Take your break away from your desk. Whether that be in the staff room, sat outside, sat in your car, sat in a meeting room – wherever, take yourself away from your work and have a break. You deserve it. Also, it’s disgusting to get crumbs on your keyboard. If you’re not working, take a lunch break anyway.

On my worst mental health days, I have been known to stay in bed all day, in the dark, go to the fridge to get a snack or a drink and go eat in bed. By all means go back to bed after your lunch, snack or whatever you can stomach, then sit and eat it on your sofa or your kitchen table. Take a meaningful break, whether that be 10 minutes or an hour. Get away from the thing that’s keeping you there, whether that’s your desk or your dressing gown – your mind deserves a little break. This also applies to hangovers. We all know, in your 20s, hangovers are anxiety-inducing days that cause paranoia and the thought of what your day could have been. Even if the only thing you do that day is taking a shower, go do it. That’s 10 minutes you’ve saved your brain.

4. Sleep.

Sleep is probably the thing that affects us the most when we’re feeling down or anxious. Thoughts come at night when your mind has nothing to focus on, then you can’t sleep, so you’re tired the next day which heightens your anxiety and then you nap in the day and can’t sleep at night again. It’s a vicious circle of sleep deprivation.

No sleep is depriving your brain of rest. If we didn’t rest our legs after a long run, they would cramp. Find something that works for you. If you need a nap in the day, set an alarm for 40 minutes. It helps me to breathe in for eight seconds and out for 11 seconds and keep my focus on that until I fall asleep. I used to get really stressed and restless when I couldn’t sleep and then cry and cry because I was so frustrated. I learned the simplest of breathing exercises and it changed my life.

Mental illness is exhausting; your brain is so overworked and thinking so fast all of the time. It will run out of fuel and it does need replenishing. I often think to myself, “what’s the worst that can happen if I don’t fall asleep tonight?” Then, I move to the other side of the bed – the change in position and changing your stress about how tired you’ll be to “what’s the worst can happen” has really been life changing for me and managing my sleep pattern. Find something that works for you; getting proper sleep is half the battle I never knew I needed to fight. I thought it was pointless because sleep wasn’t going to change my poor mental health. Oh, it does.

5. Laugh.

There will be something you find funny. A friend, a family member, a book, a TV show, a comic, a YouTube video — whatever it is, watch it, read it and speak to your funny friend. Every night, I try and end my night on something I find funny. I will text someone a private joke, watch a funny video or watch 15 minutes of “Friends” – whatever it is, no matter how tedious, how embarrassing you find it – just do it. Even if you’re not laughing out loud, just watch it with contentment.

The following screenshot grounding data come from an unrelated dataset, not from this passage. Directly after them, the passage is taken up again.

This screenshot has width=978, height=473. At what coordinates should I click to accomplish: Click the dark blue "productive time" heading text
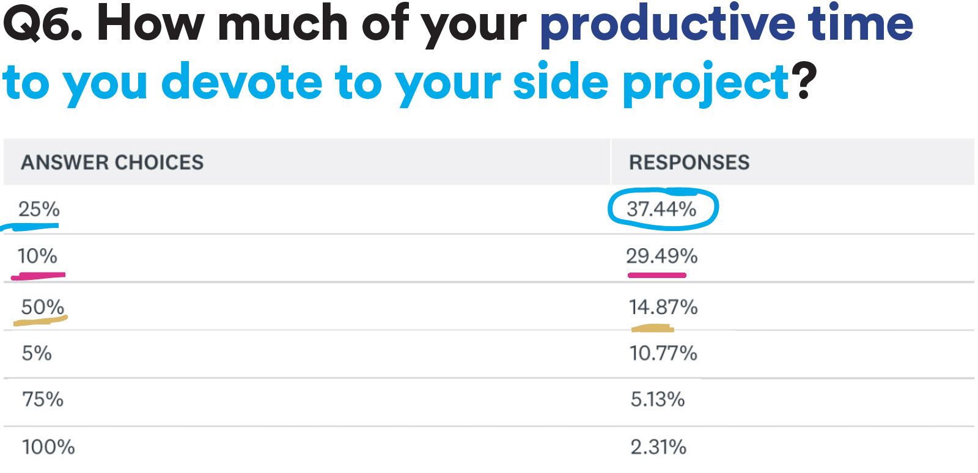(x=726, y=24)
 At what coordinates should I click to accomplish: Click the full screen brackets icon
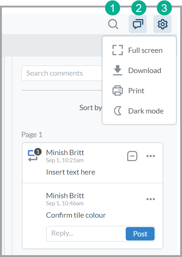coord(117,50)
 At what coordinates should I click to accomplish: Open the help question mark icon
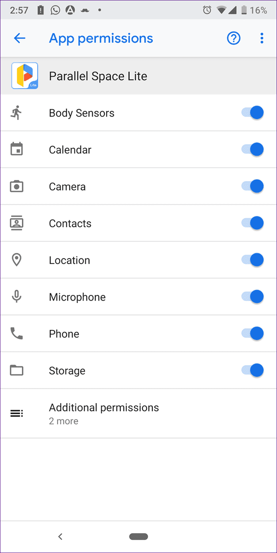pos(233,38)
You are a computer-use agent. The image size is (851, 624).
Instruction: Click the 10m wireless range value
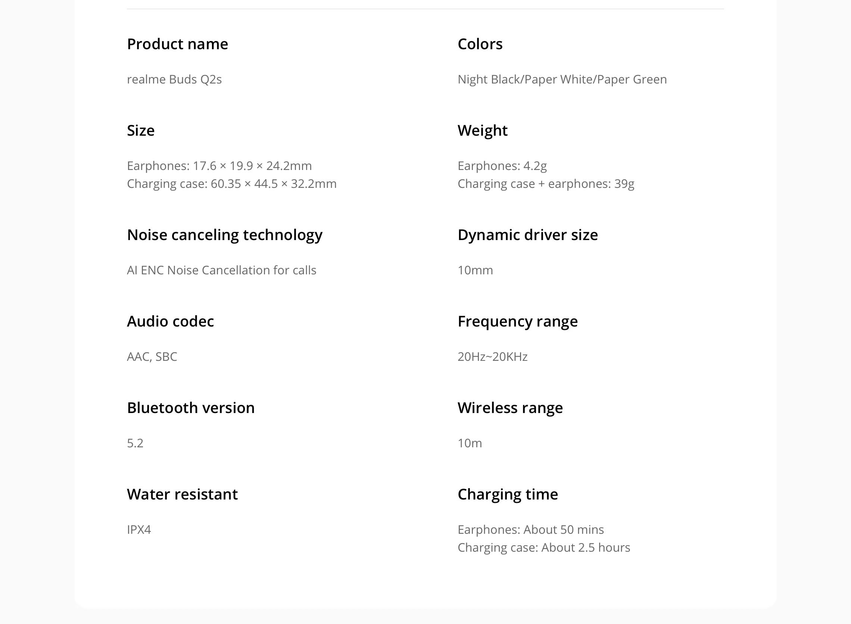pyautogui.click(x=470, y=443)
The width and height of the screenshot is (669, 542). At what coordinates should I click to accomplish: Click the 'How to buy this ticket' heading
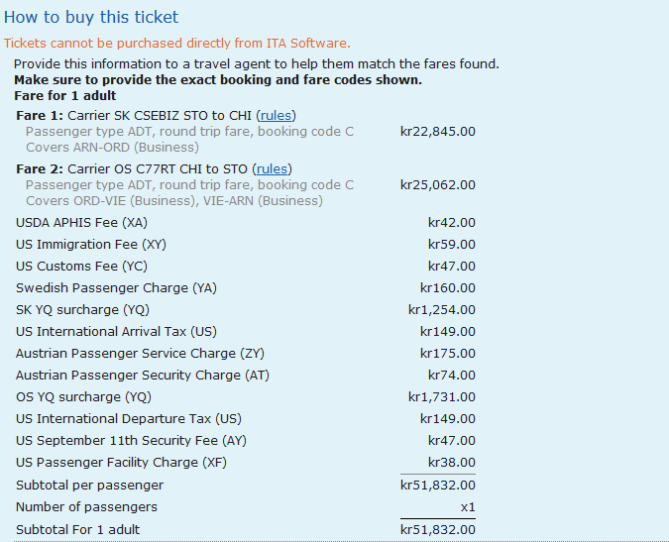pyautogui.click(x=91, y=17)
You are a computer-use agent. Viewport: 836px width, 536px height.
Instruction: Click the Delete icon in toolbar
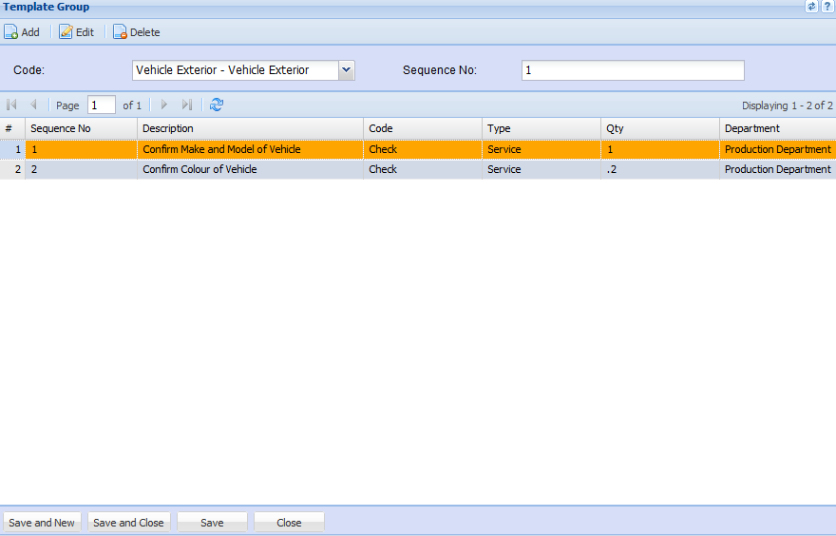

At times, we drown in the significance of our thoughts, we beg our brains to stop overthinking, delving time and time again into the things we haven’t done yet. Stop for one minute and just laugh at something, anything. Everyone’s fight is different in the same way everyone has a different sense of humor, but in the same way that everyone can feel sadness, everyone can feel some joy, even if only temporary. I will you to find it. Find that one video you find hilarious and watch it every night until it gets old. Then find something else to laugh at and let yourself enjoy it. You don’t deserve to be fighting every second of every day. You deserve a break.

My 20s have been the biggest learning curve of my life. They have thrown me down, picked me back up, frightened me and inspired me to learn things I never knew about myself. They have inspired me to make bad decisions, to fight my demons, to learn to stand on my own as an adult, to learn that some character traits are endearing when I thought they were flaws and that the things I thought mattered really don’t.

I challenge you to practice self-care before you need it but know it’s OK to do it when you’ve reached crisis too. Give yourself the credit you deserve and know that nothing will ever replace the ups or the downs of your 20s. Don’t wish them away; they’re not all bad.